5 Mayıs 2010 Çarşamba

LIMITS OF CONTROL(2009)



Jim Jarmusch's latest is a hard film to defend. There's little pretention of character or dramatic arc, just some mytical stereotypes in search of a storyline. It's his most surreal, dream-like film. While the sturcture follows that of his earlier "Broken Flowers"(lonenly voyager, rituatalistic stops along the way, objects full of unrealized symbolic potential...etc), there's little narrative drive. Whereas Bill Murray was looking for something(outer and/or inner), Isaach De Bankolé's path is shaped by outside forces. He is a hired hitman, an idealized professional who has no personal emotions. He doesn't search anything. He follows his clues, glances around silently, meditates and enjoys his two espressos in separate cups(as one critic noted, never a double espresso!). Meanwhile, the world around him is as active/surreal as it can be, populated by quirky characters and philosophies. Everything is both meaningful and meaningless, from the birds that suddenly fly from the roofs, the paintings at the museum, to the coded meassages that come in a peculiar matchbox. It's up to our character to give meaning and decode these messages. While Jarmusch leaves us struggling with these issues, our hitman walks trough all this like some kind of a Zen master, contemplative but never to be detracted by any complications.
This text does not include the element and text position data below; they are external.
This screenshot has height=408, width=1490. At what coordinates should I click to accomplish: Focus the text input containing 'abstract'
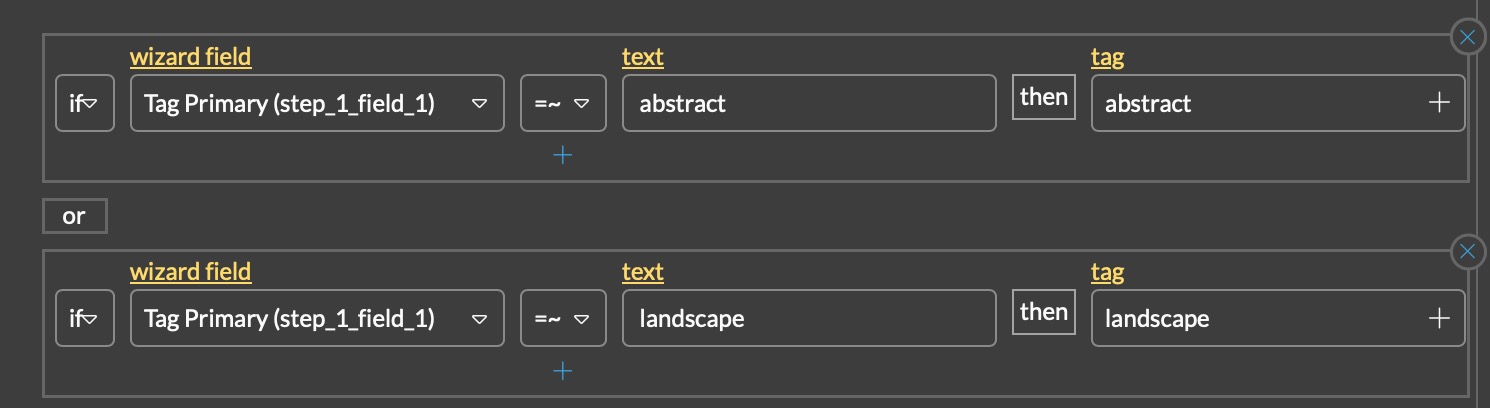[808, 103]
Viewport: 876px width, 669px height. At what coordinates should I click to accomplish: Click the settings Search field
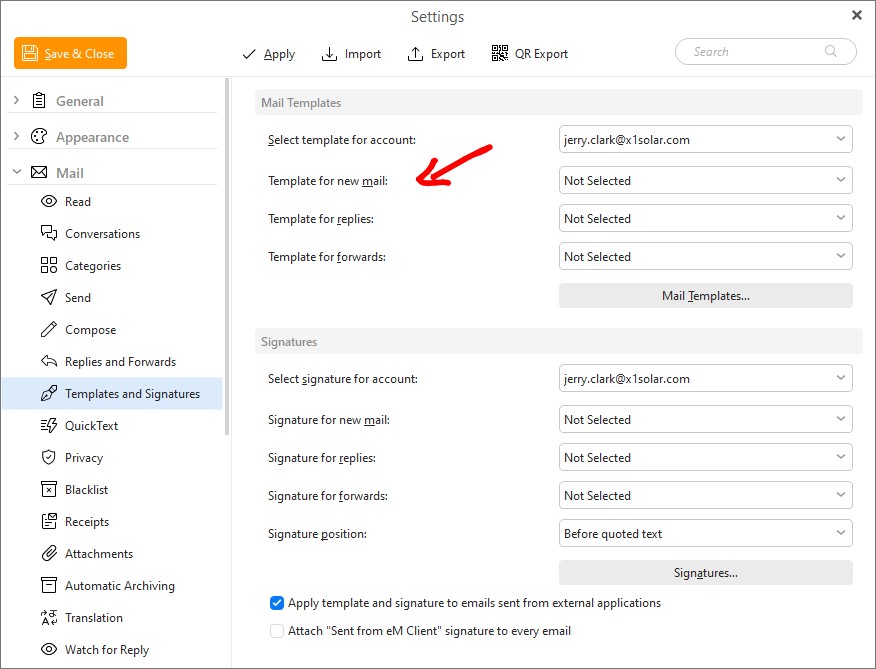[x=755, y=52]
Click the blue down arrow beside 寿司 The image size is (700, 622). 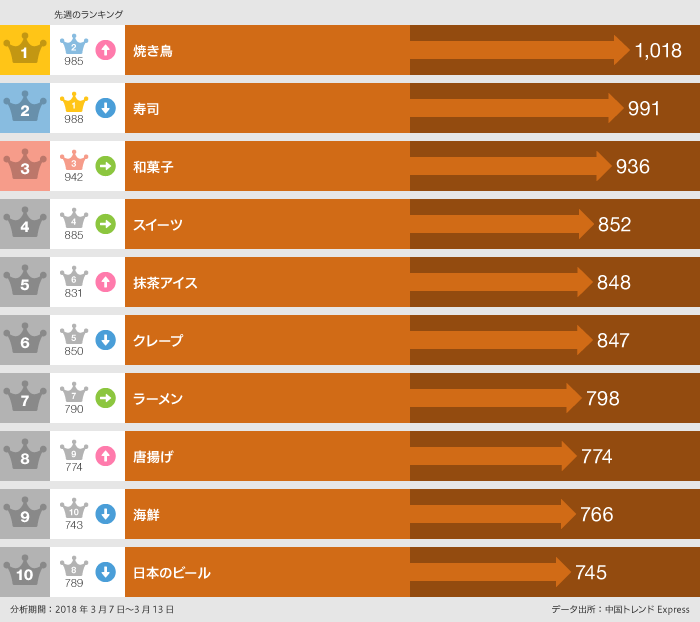[105, 108]
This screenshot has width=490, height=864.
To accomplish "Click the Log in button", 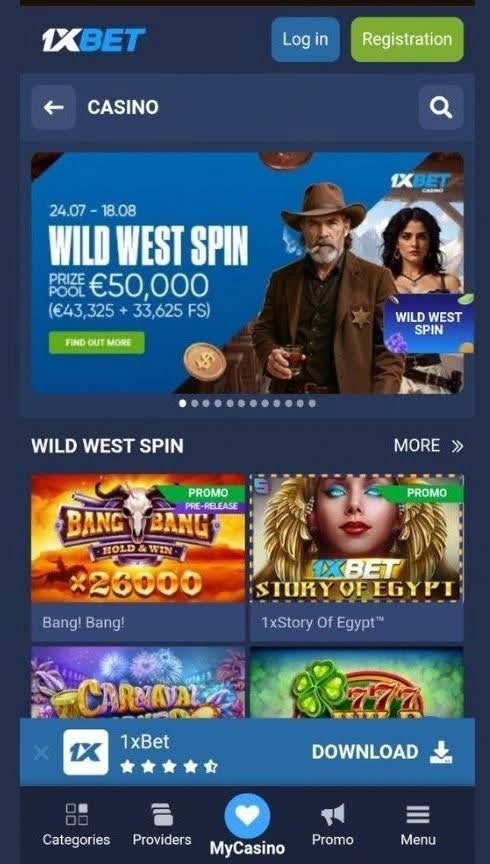I will click(305, 39).
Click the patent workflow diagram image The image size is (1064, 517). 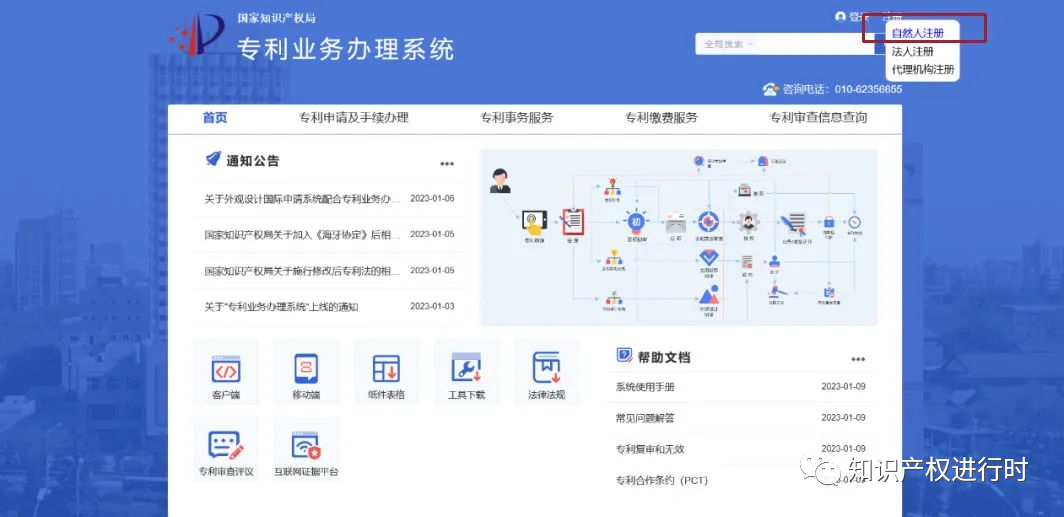click(x=679, y=237)
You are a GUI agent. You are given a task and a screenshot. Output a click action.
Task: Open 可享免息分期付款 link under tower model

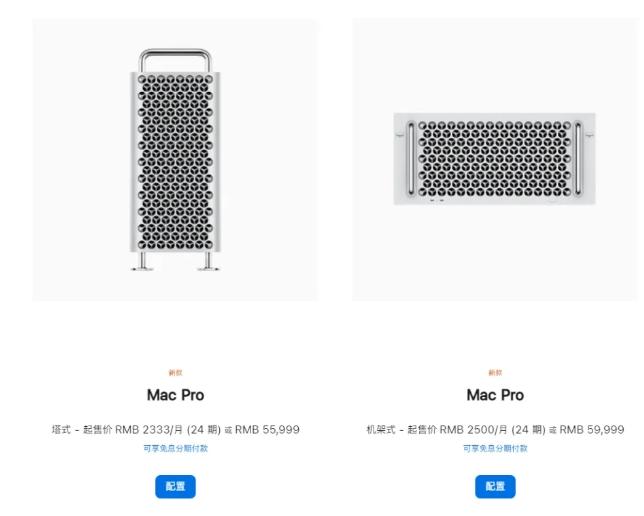coord(175,448)
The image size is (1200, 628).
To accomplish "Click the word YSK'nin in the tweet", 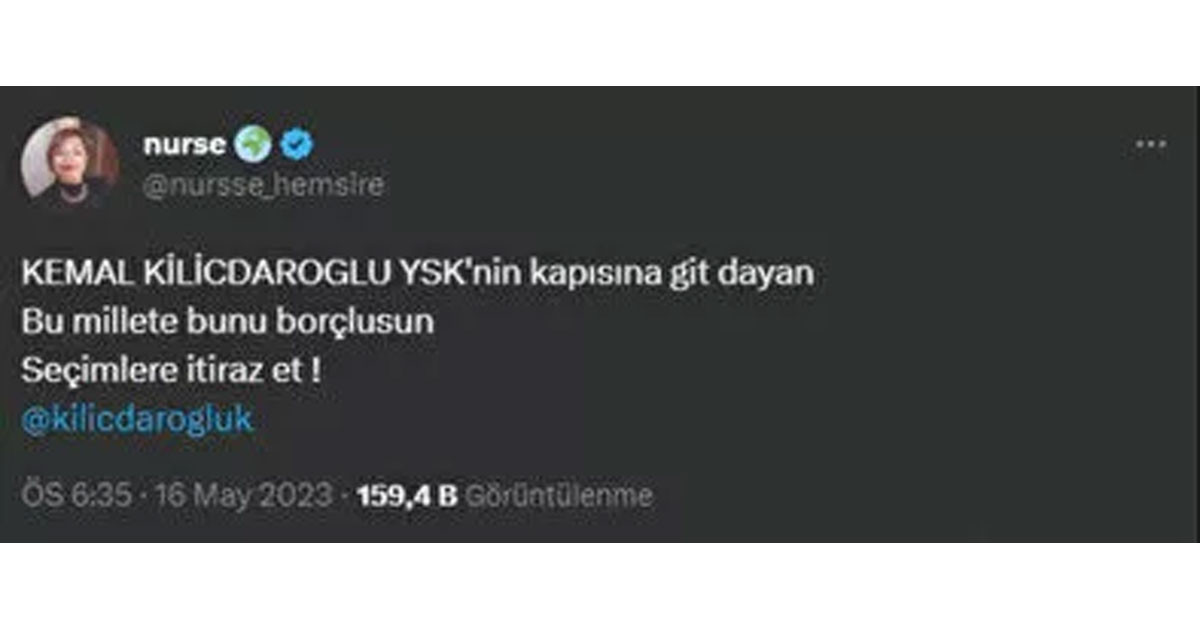I will click(440, 273).
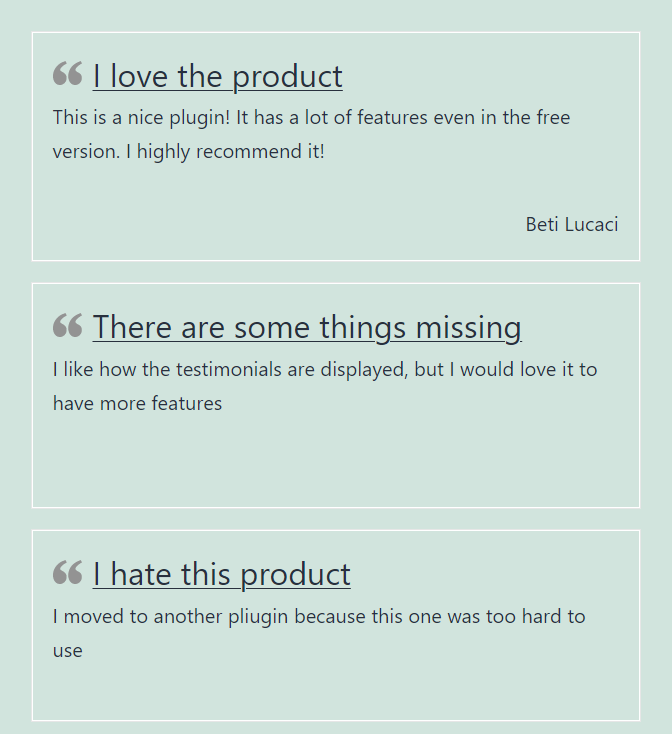This screenshot has height=734, width=672.
Task: Click the quote icon beside "I love the product"
Action: coord(67,73)
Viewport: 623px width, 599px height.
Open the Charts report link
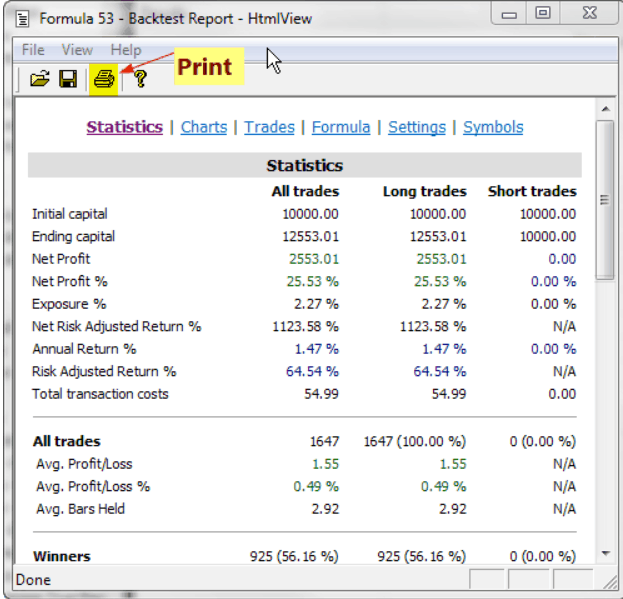tap(204, 127)
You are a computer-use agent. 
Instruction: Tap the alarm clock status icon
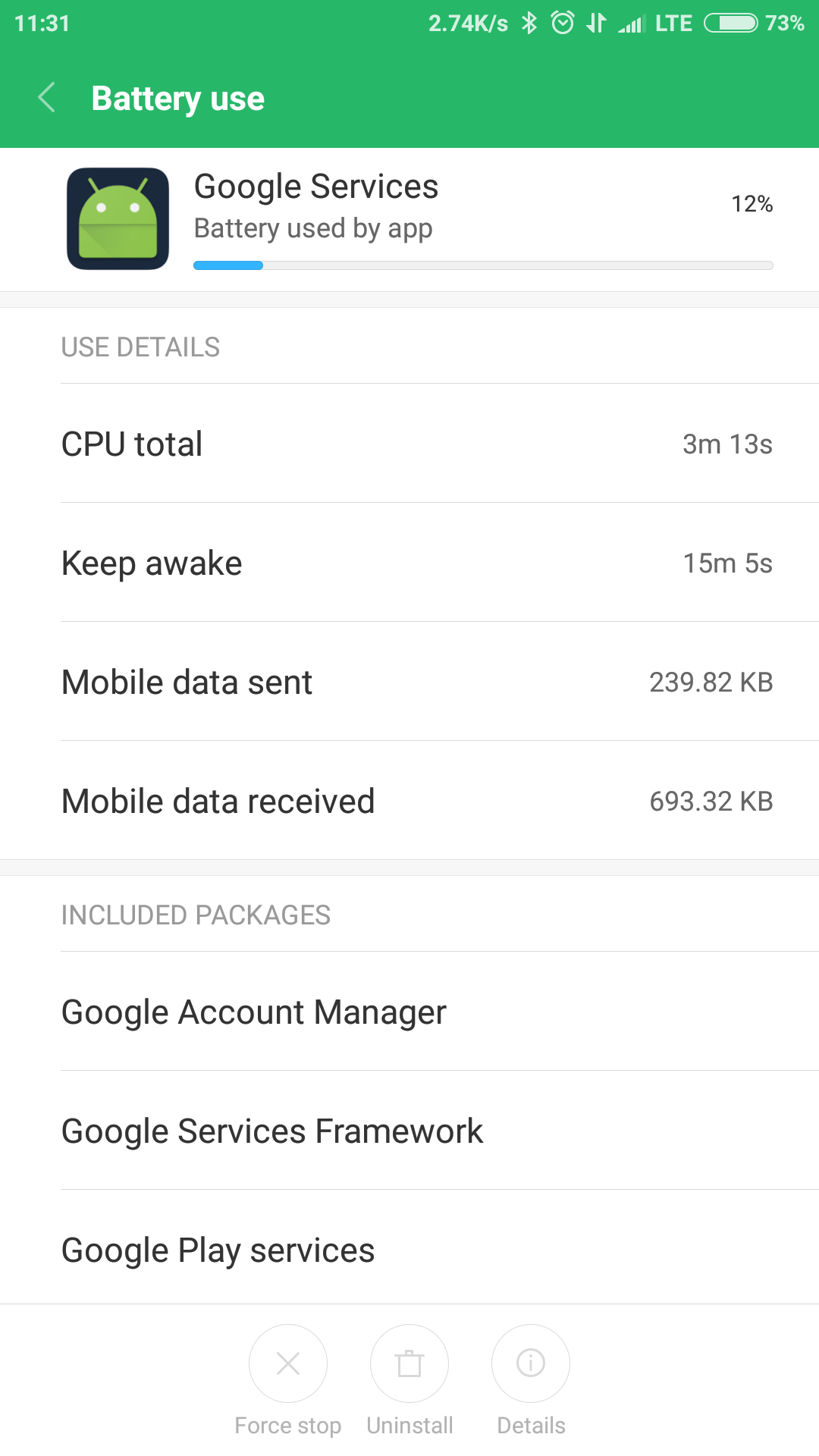click(x=562, y=24)
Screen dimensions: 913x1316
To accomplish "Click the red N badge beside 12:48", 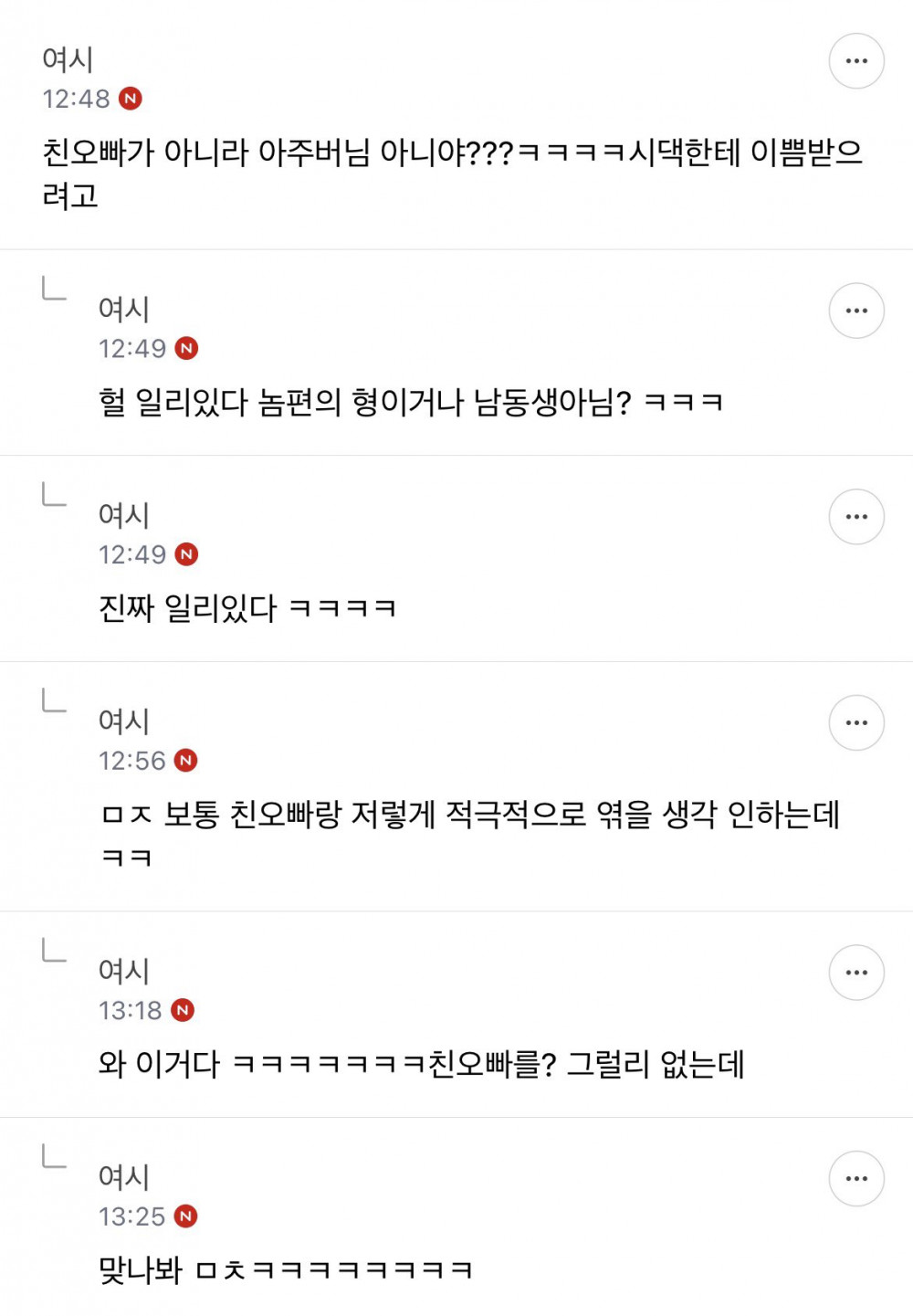I will point(131,99).
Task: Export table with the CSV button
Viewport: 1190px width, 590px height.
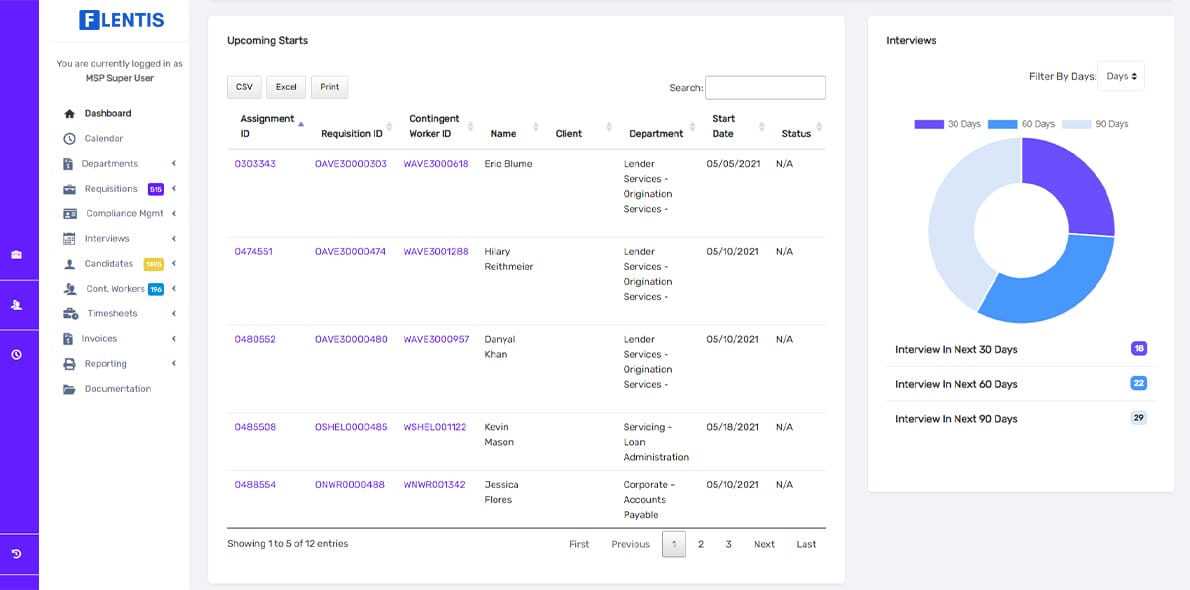Action: 244,87
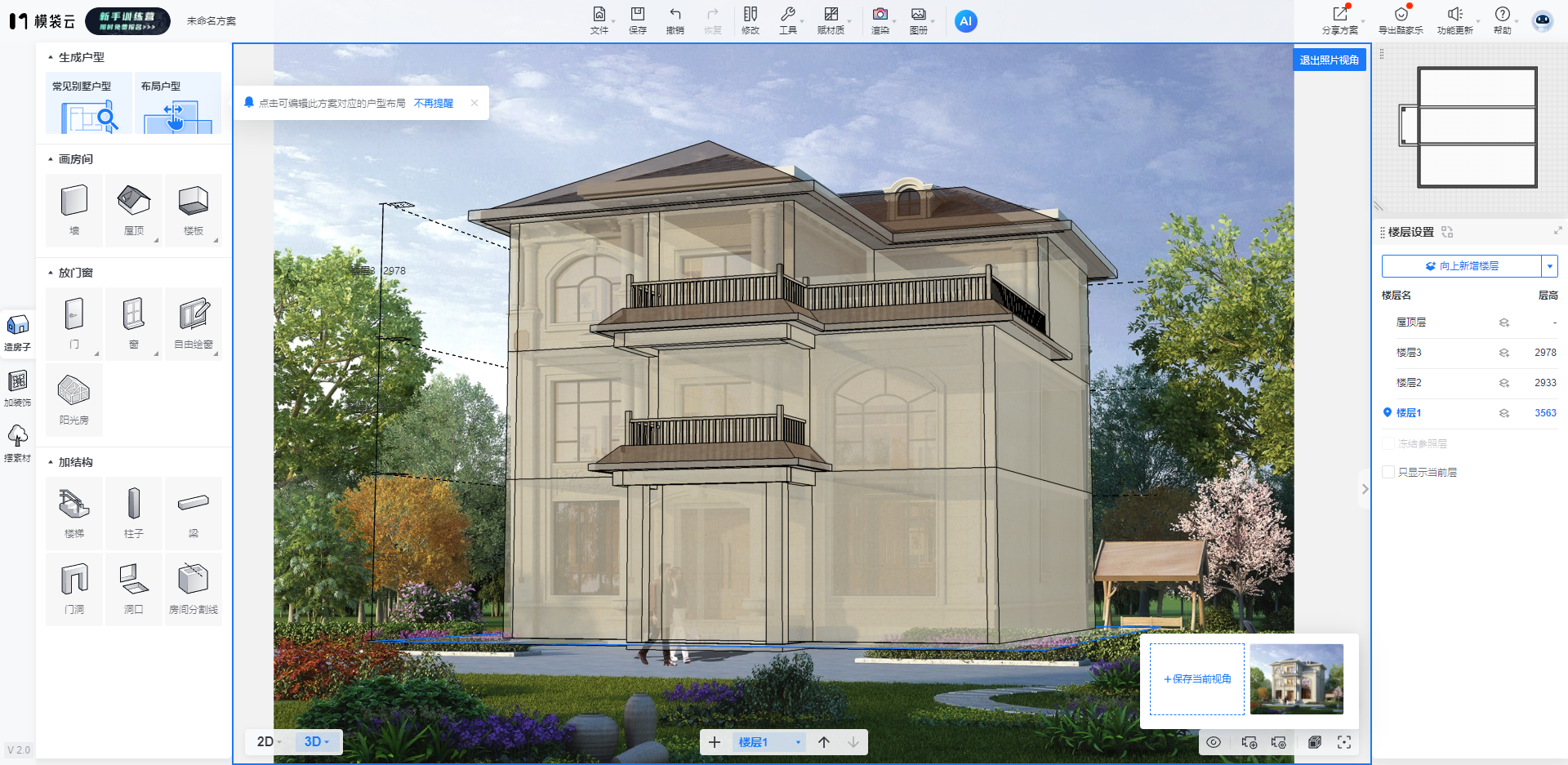
Task: Pick the 柱子 (column) tool
Action: click(134, 512)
The ending is a symbolic death, but it's handled in a true professional/Zen master spirit. Here's the final stop of the journey, the moment our hitman is about to accomplish his goal, and yet, it's just another stop along the way: No sentimentalism, no climactic impact. The scene is anti-Hollywood both in terms of narration and its view of life. After all, as the film elegantly implies, there are no final destinations but ony new beginnings.